**WORK ORDER**
Every entry below is to be copied exactly, with nothing left out.

Top of DATA

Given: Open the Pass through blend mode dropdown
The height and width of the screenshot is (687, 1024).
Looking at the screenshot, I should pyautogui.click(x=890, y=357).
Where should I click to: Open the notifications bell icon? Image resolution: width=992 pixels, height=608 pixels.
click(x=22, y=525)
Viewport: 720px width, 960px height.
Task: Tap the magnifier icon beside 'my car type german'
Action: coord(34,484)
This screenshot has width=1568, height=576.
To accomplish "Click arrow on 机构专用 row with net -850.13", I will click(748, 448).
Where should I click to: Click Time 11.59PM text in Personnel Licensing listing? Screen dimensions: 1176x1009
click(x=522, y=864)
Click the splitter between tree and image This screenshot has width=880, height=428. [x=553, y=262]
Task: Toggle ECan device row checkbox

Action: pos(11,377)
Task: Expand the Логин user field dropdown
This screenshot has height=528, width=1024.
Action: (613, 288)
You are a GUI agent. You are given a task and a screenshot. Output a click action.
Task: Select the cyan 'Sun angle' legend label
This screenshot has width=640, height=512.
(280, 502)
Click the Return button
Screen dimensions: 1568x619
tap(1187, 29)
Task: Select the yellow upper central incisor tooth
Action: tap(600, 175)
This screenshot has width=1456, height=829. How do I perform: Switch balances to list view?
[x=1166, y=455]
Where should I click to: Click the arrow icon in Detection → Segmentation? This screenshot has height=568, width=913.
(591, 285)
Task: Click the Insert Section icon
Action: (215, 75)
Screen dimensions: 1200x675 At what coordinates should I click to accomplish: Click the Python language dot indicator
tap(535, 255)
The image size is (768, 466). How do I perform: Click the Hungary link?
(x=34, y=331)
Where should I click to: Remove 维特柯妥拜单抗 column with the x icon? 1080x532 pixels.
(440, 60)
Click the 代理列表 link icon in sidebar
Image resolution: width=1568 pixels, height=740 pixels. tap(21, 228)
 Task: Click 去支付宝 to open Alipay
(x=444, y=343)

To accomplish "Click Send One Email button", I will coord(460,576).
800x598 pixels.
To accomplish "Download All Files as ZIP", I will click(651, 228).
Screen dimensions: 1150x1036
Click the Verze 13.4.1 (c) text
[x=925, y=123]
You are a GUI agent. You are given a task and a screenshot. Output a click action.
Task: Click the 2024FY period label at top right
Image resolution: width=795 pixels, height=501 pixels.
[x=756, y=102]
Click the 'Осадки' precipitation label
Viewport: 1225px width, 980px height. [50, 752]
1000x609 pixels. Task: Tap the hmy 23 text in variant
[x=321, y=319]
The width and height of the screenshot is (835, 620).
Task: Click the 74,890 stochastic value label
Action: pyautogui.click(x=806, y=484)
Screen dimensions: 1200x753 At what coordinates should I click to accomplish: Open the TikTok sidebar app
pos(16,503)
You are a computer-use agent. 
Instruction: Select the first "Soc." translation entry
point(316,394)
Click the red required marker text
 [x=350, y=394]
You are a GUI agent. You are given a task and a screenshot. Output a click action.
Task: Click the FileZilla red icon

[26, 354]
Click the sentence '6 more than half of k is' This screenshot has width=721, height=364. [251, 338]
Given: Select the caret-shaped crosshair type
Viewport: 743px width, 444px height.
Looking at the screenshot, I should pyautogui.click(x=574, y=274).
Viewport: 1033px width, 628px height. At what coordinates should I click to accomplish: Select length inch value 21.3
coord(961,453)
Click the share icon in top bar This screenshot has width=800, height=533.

Bottom of DATA

**REPLY TO THE TASK**
Given: Open the Pass through blend mode dropdown
The height and width of the screenshot is (687, 1024).
Looking at the screenshot, I should pyautogui.click(x=890, y=357).
Where should I click to: Open the notifications bell icon? Image resolution: width=992 pixels, height=608 pixels.
click(x=22, y=525)
Viewport: 720px width, 960px height.
Task: Tap the magnifier icon beside 'my car type german'
Action: coord(34,484)
This screenshot has width=1568, height=576.
To accomplish "Click arrow on 机构专用 row with net -850.13", I will click(748, 448).
Where should I click to: Click Time 11.59PM text in Personnel Licensing listing? Screen dimensions: 1176x1009
click(x=522, y=864)
Click the splitter between tree and image This screenshot has width=880, height=428. [x=553, y=262]
Task: Toggle ECan device row checkbox

Action: pos(11,377)
Task: Expand the Логин user field dropdown
This screenshot has height=528, width=1024.
Action: (613, 288)
You are a GUI agent. You are given a task and a screenshot. Output a click action.
Task: Select the cyan 'Sun angle' legend label
This screenshot has width=640, height=512.
(280, 502)
Click the Return button
Screen dimensions: 1568x619
tap(1187, 29)
Task: Select the yellow upper central incisor tooth
Action: tap(600, 175)
This screenshot has width=1456, height=829. How do I perform: Switch balances to list view?
[x=1166, y=455]
Where should I click to: Click the arrow icon in Detection → Segmentation? This screenshot has height=568, width=913.
(591, 285)
Task: Click the Insert Section icon
Action: (215, 75)
Screen dimensions: 1200x675 At what coordinates should I click to accomplish: Click the Python language dot indicator
tap(535, 255)
The image size is (768, 466). How do I perform: Click the Hungary link?
(x=34, y=331)
Where should I click to: Remove 维特柯妥拜单抗 column with the x icon? 1080x532 pixels.
(440, 60)
Click the 代理列表 link icon in sidebar
Image resolution: width=1568 pixels, height=740 pixels. tap(21, 228)
 Task: Click 去支付宝 to open Alipay
(x=444, y=343)

To accomplish "Click Send One Email button", I will coord(460,576).
800x598 pixels.
To accomplish "Download All Files as ZIP", I will click(651, 228).
Screen dimensions: 1150x1036
Click the Verze 13.4.1 (c) text
[x=925, y=123]
You are a GUI agent. You are given a task and a screenshot. Output a click action.
Task: Click the 2024FY period label at top right
Image resolution: width=795 pixels, height=501 pixels.
[x=756, y=102]
Click the 'Осадки' precipitation label
Viewport: 1225px width, 980px height. [50, 752]
1000x609 pixels. Task: Tap the hmy 23 text in variant
[x=321, y=319]
The width and height of the screenshot is (835, 620).
Task: Click the 74,890 stochastic value label
Action: pyautogui.click(x=806, y=484)
Screen dimensions: 1200x753 At what coordinates should I click to accomplish: Open the TikTok sidebar app
pos(16,503)
You are a computer-use agent. 
Instruction: Select the first "Soc." translation entry
point(316,394)
Click the red required marker text
 [x=350, y=394]
You are a GUI agent. You are given a task and a screenshot. Output a click action.
Task: Click the FileZilla red icon

[26, 354]
Click the sentence '6 more than half of k is' This screenshot has width=721, height=364. [251, 338]
Given: Select the caret-shaped crosshair type
Viewport: 743px width, 444px height.
Looking at the screenshot, I should pyautogui.click(x=574, y=274).
Viewport: 1033px width, 628px height. At what coordinates should I click to accomplish: Select length inch value 21.3
coord(961,453)
Click the share icon in top bar This screenshot has width=800, height=533.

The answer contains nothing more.